Porque a política de Animal Por Excelência não aparece como discurso pronto. Ela está na paisagem. Está nas contradições de uma cidade onde riqueza e desigualdade podem ocupar praticamente a mesma calçada. A meio/cão não tenta explicar o Rio: ela transforma a pressão de viver dentro dele em som. As letras são abstratas, cortantes, carregadas de imagens que deixam marcas antes mesmo de você conseguir organizá-las completamente.

Talvez seja por isso que escolher uma faixa favorita seja praticamente impossível.

Sannakji, que durante o processo acabou se transformando em instrumental, mostra como a banda consegue comunicar sem precisar colocar uma palavra no centro. Lapa., primeira composição desse ciclo e inicialmente deixada de fora de Perversor por destoar daquele trabalho, encontra finalmente seu lugar. A faixa-título fecha tudo como se colocasse um nome naquela tensão que atravessou o caminho inteiro.
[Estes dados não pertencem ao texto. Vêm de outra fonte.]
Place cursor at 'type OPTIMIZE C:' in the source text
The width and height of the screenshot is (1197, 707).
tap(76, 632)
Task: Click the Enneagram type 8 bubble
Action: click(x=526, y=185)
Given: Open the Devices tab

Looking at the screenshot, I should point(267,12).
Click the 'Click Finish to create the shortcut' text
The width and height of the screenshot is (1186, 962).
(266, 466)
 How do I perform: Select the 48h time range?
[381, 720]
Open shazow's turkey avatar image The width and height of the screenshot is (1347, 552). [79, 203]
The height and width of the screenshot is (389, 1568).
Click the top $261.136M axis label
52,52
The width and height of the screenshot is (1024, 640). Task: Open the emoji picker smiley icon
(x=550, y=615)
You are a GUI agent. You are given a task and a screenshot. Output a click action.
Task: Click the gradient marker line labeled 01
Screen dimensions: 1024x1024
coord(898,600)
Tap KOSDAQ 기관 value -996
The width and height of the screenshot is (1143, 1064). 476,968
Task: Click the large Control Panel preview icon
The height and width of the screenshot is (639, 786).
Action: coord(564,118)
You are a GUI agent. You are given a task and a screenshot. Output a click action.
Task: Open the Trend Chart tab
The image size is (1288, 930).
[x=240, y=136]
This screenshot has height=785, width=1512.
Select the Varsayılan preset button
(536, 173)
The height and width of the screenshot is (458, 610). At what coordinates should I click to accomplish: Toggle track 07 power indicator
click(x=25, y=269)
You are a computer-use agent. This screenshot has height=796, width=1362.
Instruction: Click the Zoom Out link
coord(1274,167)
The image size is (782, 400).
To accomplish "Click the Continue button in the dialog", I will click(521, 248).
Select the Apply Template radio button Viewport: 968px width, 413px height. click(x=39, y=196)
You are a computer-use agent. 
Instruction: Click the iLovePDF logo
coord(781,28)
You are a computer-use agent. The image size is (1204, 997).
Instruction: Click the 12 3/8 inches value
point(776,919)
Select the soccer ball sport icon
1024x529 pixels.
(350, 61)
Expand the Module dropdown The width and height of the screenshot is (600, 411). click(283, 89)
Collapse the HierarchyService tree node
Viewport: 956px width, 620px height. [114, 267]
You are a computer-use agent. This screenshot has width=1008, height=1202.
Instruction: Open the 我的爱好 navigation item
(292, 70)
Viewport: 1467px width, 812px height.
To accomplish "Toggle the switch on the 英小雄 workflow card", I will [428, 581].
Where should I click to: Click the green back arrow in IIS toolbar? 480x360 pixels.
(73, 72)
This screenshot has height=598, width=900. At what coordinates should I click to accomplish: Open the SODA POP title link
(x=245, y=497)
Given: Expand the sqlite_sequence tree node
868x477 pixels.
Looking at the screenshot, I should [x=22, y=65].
Mas precisamos falar de “Merge Hell”.

A intensidade já está na sonoridade. É pesada, urgente, quase física. Você sente a música empurrando. E então existe aquele refrão que insiste:

“Não há mais lugar pra você nessa casa.”

E ele volta. E volta. E volta. Até deixar de parecer simplesmente uma frase.

No contexto da música, aquilo vira uma bomba. Pode ser expulsão, ruptura, limite, sociedade, casa, corpo, pertencimento. Pode ser tudo ao mesmo tempo. É exatamente aí que a abstração da meio/cão ganha uma força absurda: ela não entrega uma interpretação pronta, ela coloca alguma coisa dentro de você e deixa aquilo incomodar.

Até visualmente o EP nasce desse mesmo universo. A capa, assinada pelo fotógrafo Daniel Sulima, surgiu depois que Lucas e Victor encontraram a imagem em uma exposição e reconheceram nela aquela estética urbana que atravessava o disco.

E agora a meio/cão já olha para frente: prepara seu primeiro videoclipe, continua tocando e começa a pensar no primeiro álbum de estúdio.

Mas existe uma frase de Victor que talvez explique melhor do que qualquer definição aquilo que essa banda realmente quer: “A gente não busca fama, mas sim contato. Escrevemos e gravamos pra poder tocar. A prioridade é sempre tocar.”

E talvez seja exatamente isso que sentimos em Animal Por Excelência. Contato. Atrito. Quatro músicas entrando em colisão com quem está ouvindo.

A meio/cão não quer deixar você confortável. Quer fazer você sentir. E consegue.